Toronto finished on top with a 10.8 per cent total return, closely followed by Vancouver at 10.4. Montreal was at 8.2, Halifax at 6.9, Winnipeg at 3.4 and Ottawa at 3.3 per cent.
In Alberta, Edmonton had a three per cent total return while Calgary checked in at negative 1.2 per cent.
“Values in Alberta from our data are down 36 per cent since 2014 in aggregate across all asset types,” said Fairchild. “Offices in downtown Calgary are down 60 per cent.”
“Alberta has continued to take it on the chin since the oil plunge,” said Mouchakkaa. “The only real green chutes that we see in that geography is in the multifamily sector.
“The office sector seems to continue to be declining in that area. That seems to be an area of opportunity, maybe, going forward. But it definitely seems to be a challenge from these numbers.”
NOI growth was 8.1 per cent in Halifax, 7.2 in Montreal and Edmonton, 4.1 in Toronto, 3.4 in Vancouver, 3.3 in Calgary, 1.9 in Ottawa, and 0.8 in Winnipeg.
There was $2.98 billion in net investment. Of that, $2.87 billion was in Toronto, $309.6 million in Vancouver, $104.3 million in Winnipeg and $61.7 million in Calgary. There were net divestitures in the four other markets: $60.2 million in Halifax; $137.3 million in Edmonton; $157.1 million in Montreal; and $385.7 million in Ottawa.
Property Fund Index
In addition to the Canada Property Index, MSCI also has a Property Fund Index focused on open-ended core real estate funds. Nine funds qualified and they’ve grown significantly over the past decade and through 2021. Gross asset values increased from $40 billion in 2020 to $46.8 billion in 2021.

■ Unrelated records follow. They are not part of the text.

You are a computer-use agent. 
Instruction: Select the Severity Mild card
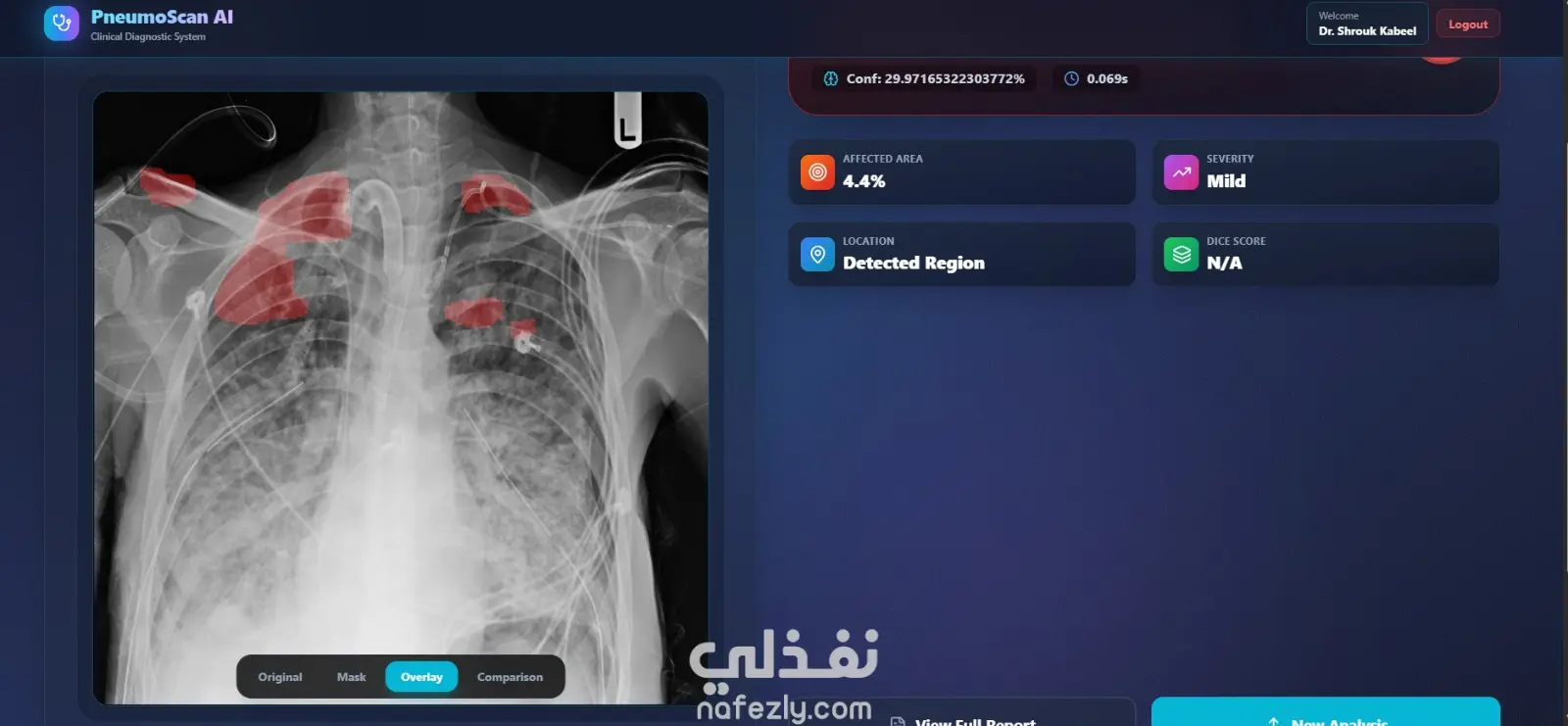coord(1326,172)
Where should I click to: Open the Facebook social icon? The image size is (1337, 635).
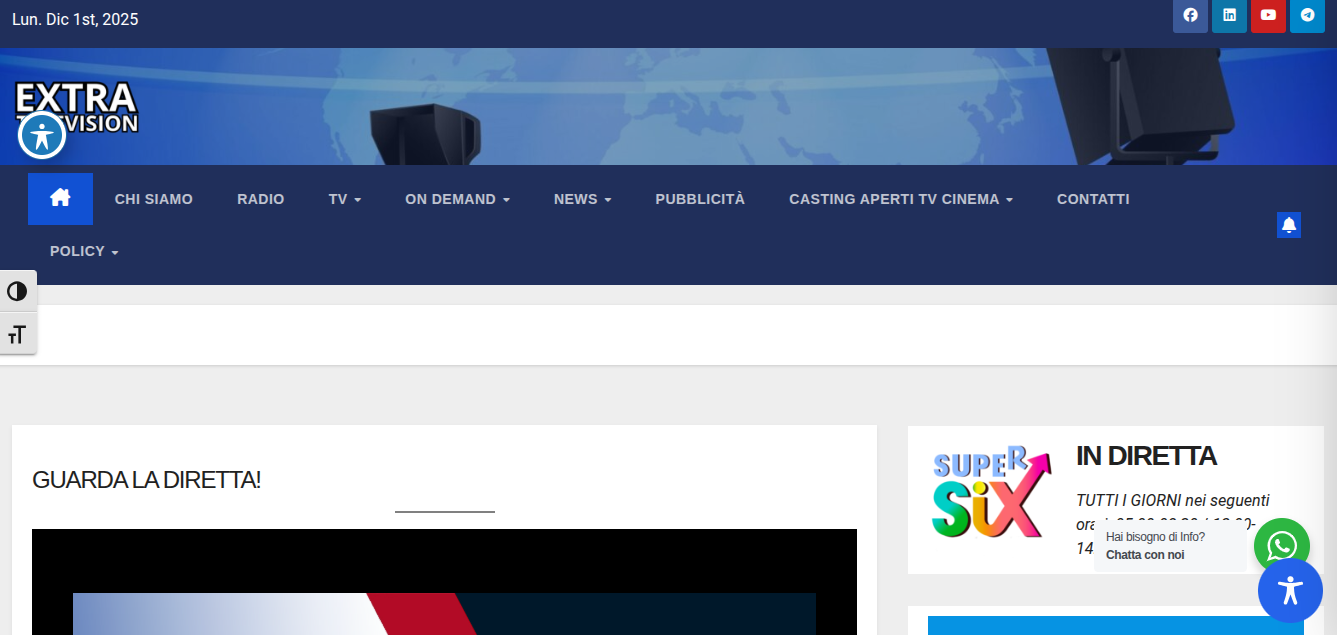[1190, 15]
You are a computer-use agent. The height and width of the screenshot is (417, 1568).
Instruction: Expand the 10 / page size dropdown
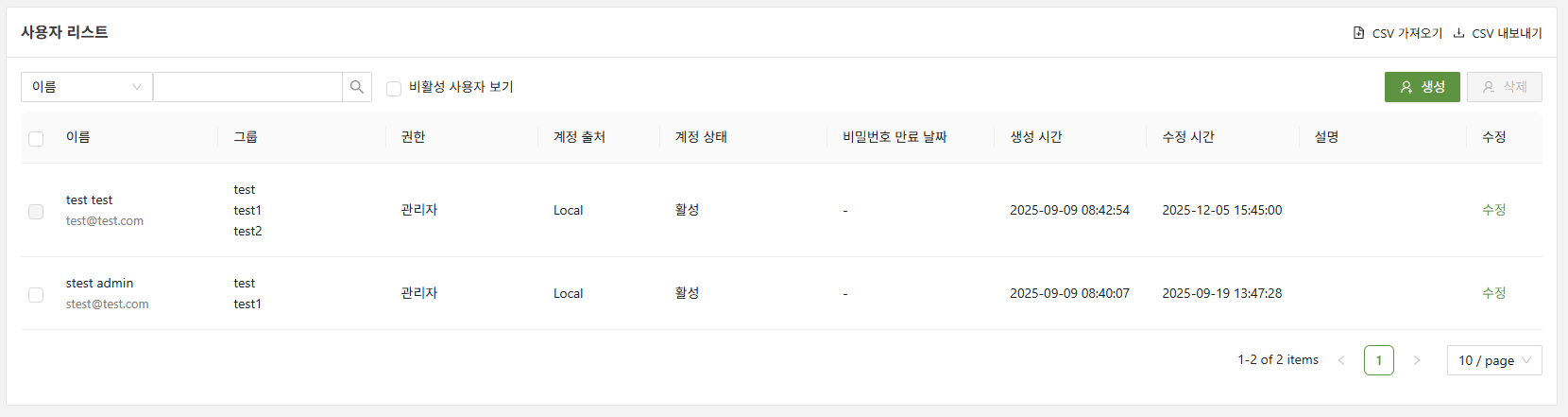(1493, 360)
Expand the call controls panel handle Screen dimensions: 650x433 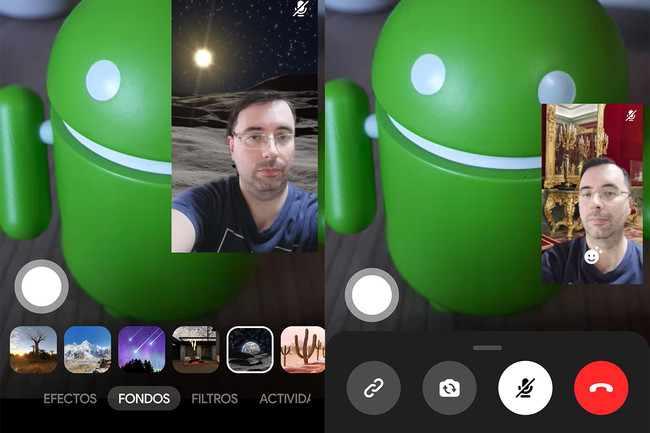[x=488, y=348]
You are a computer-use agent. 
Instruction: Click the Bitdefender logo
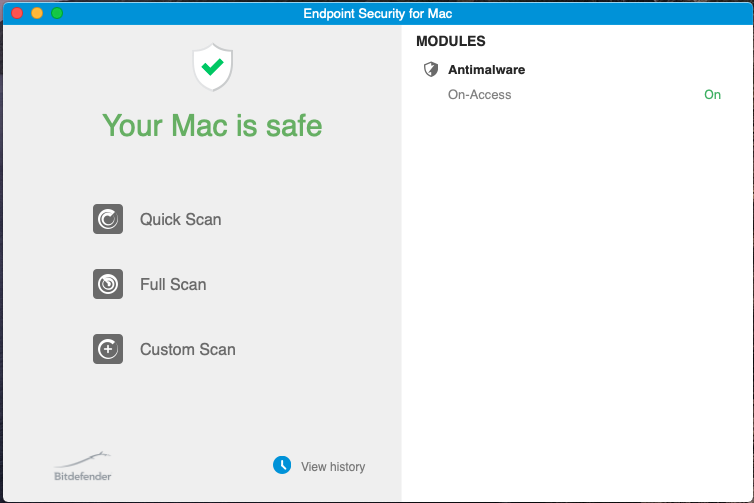point(83,466)
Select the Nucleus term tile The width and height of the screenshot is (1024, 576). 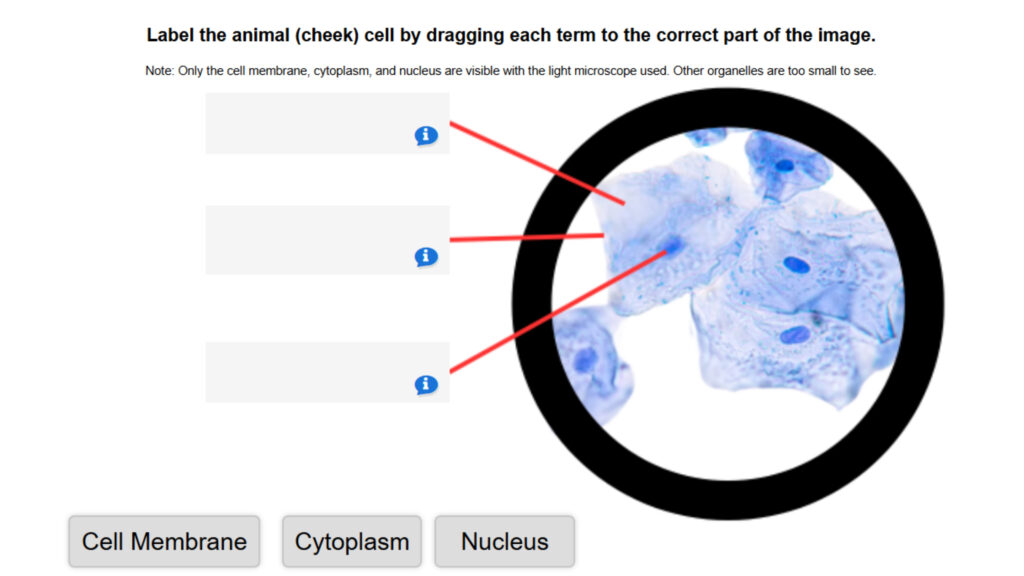[504, 541]
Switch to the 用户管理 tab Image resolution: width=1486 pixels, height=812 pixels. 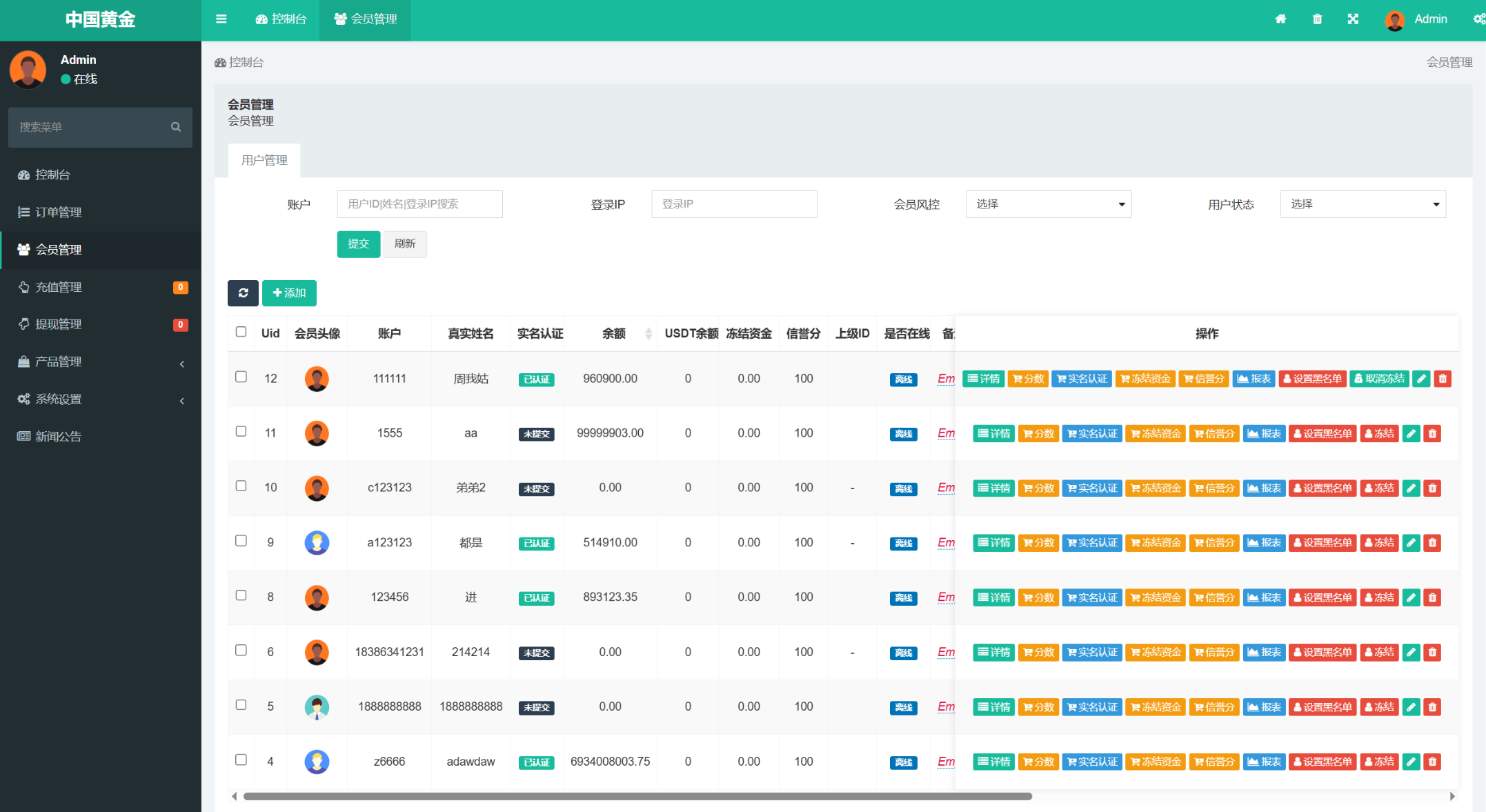tap(264, 160)
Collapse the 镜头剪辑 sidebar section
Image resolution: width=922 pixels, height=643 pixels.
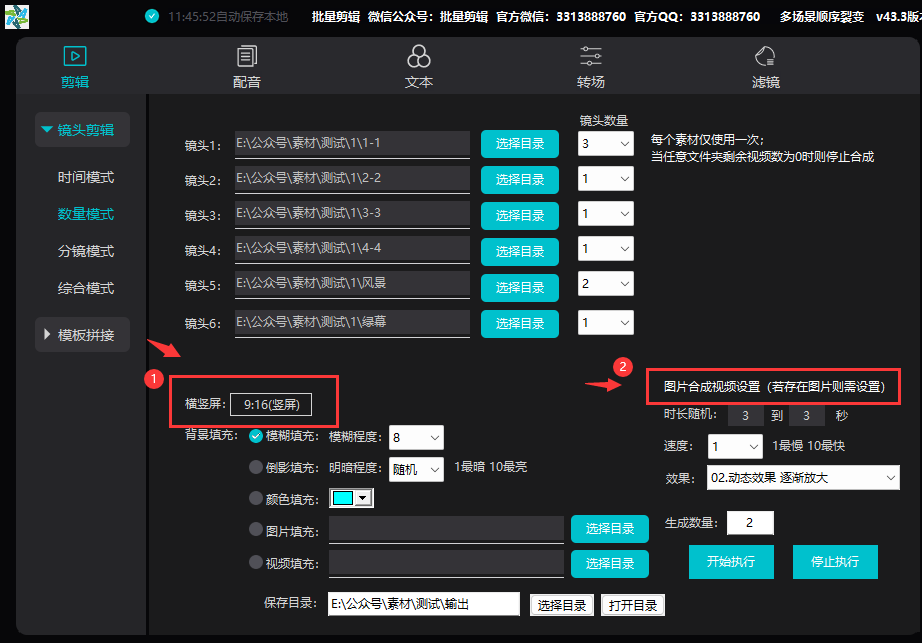(x=81, y=129)
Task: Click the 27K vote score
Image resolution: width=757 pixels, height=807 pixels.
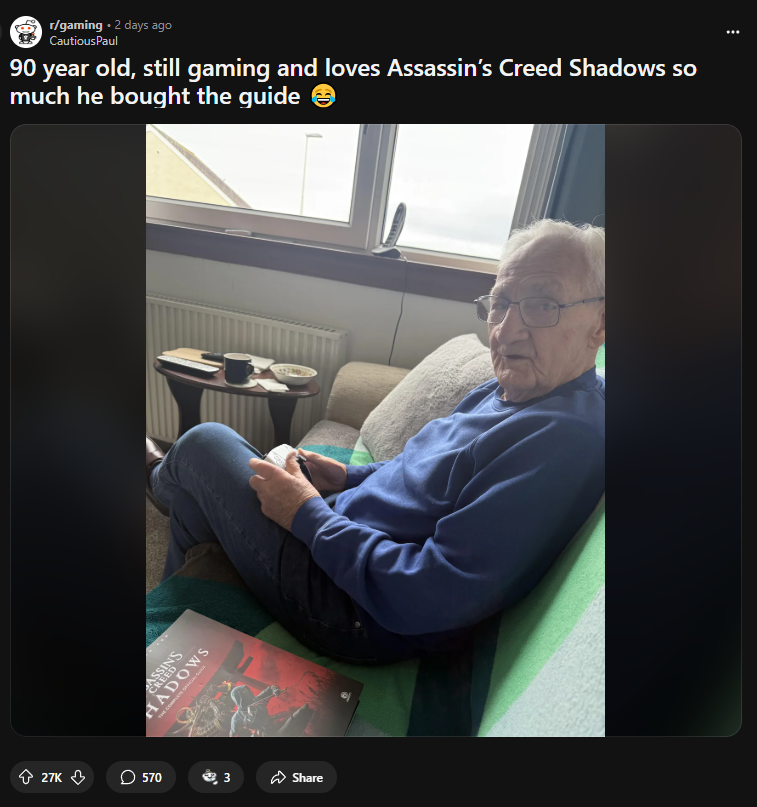Action: tap(51, 778)
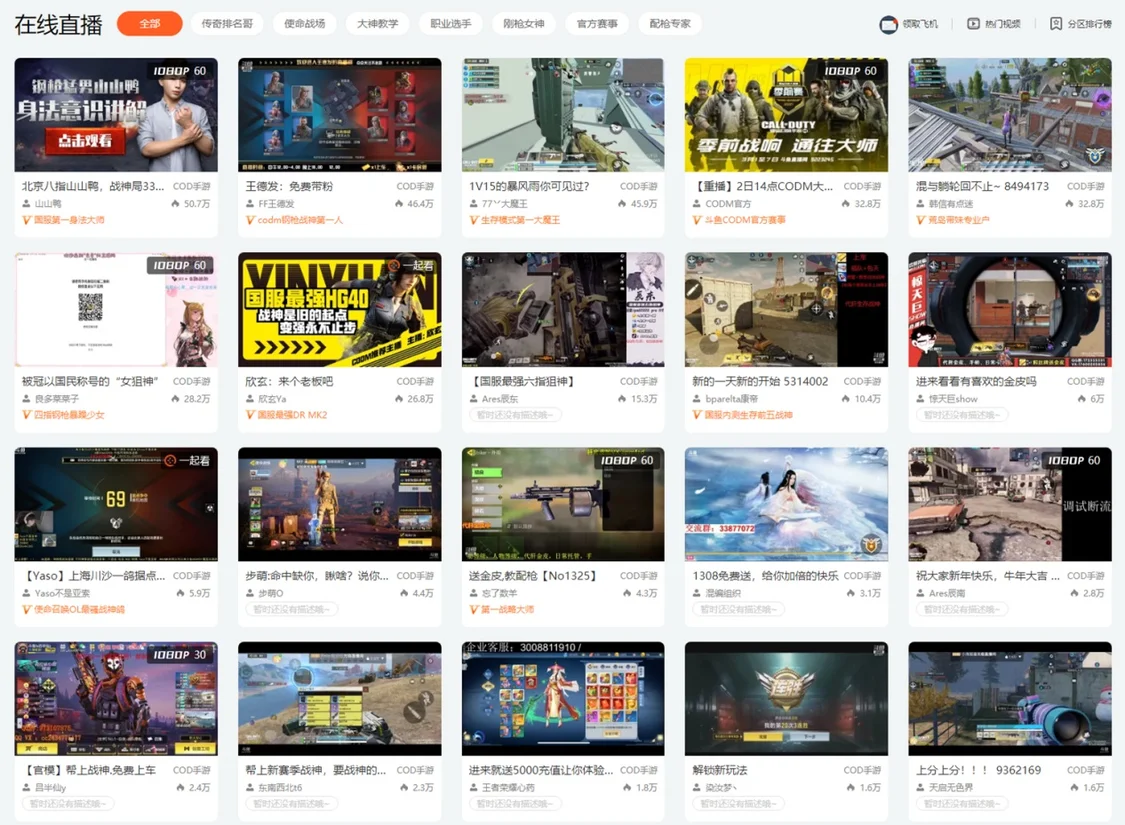Screen dimensions: 1125x825
Task: Switch to the 官方赛事 tab
Action: click(x=597, y=24)
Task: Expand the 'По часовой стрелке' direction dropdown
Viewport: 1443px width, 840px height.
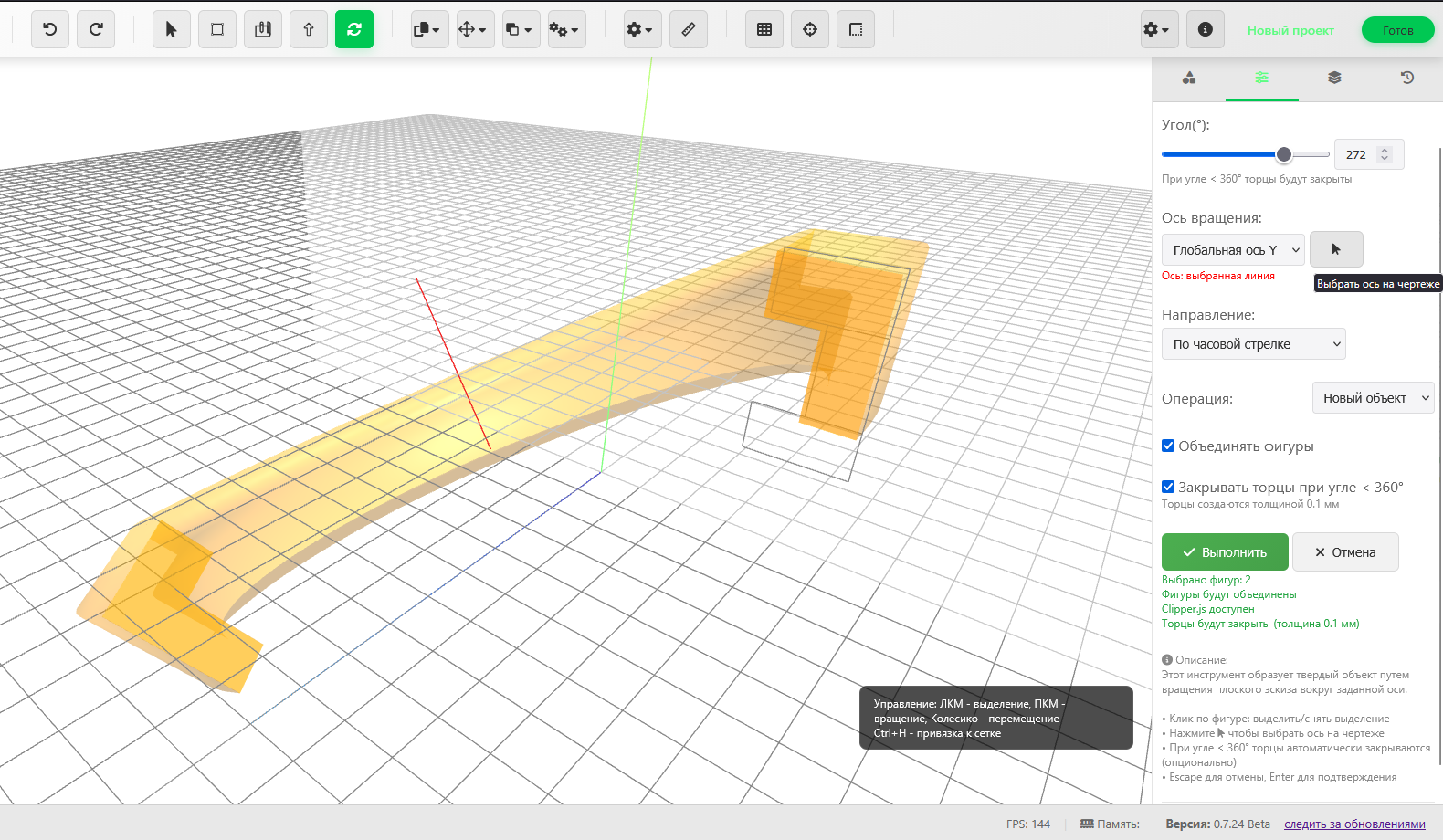Action: 1253,344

The funds’ underlying real estate assets had an 11.4 per cent total return last year, the highest since June 2013.
Brooks said the gap between the main index’s 7.9 per cent and the Property Fund Index’s 11.4 per cent is the biggest it has ever been.
Fairchild said the Property Fund Index had a higher return than the Canada Property Index because its funds carry 10 per cent more industrial assets.
MSCI and REALPAC
MSCI’s research-based indexes and analytics have helped investors build and manage portfolios for more than 50 years.
Its products and services include indexes, analytical models, data, real estate benchmarks and environmental, social and corporate governance research.
REALPAC, founded in 1970, is the national industry association dedicated to advancing the long-term vitality of Canada’s real property sector.
Its members include publicly traded real estate companies, REITs, private companies, pension funds, banks and life insurance companies with investment real estate.
REALPAC members represent more than $1 trillion of office, industrial, retail, apartment, hotel and seniors residence assets under management across Canada.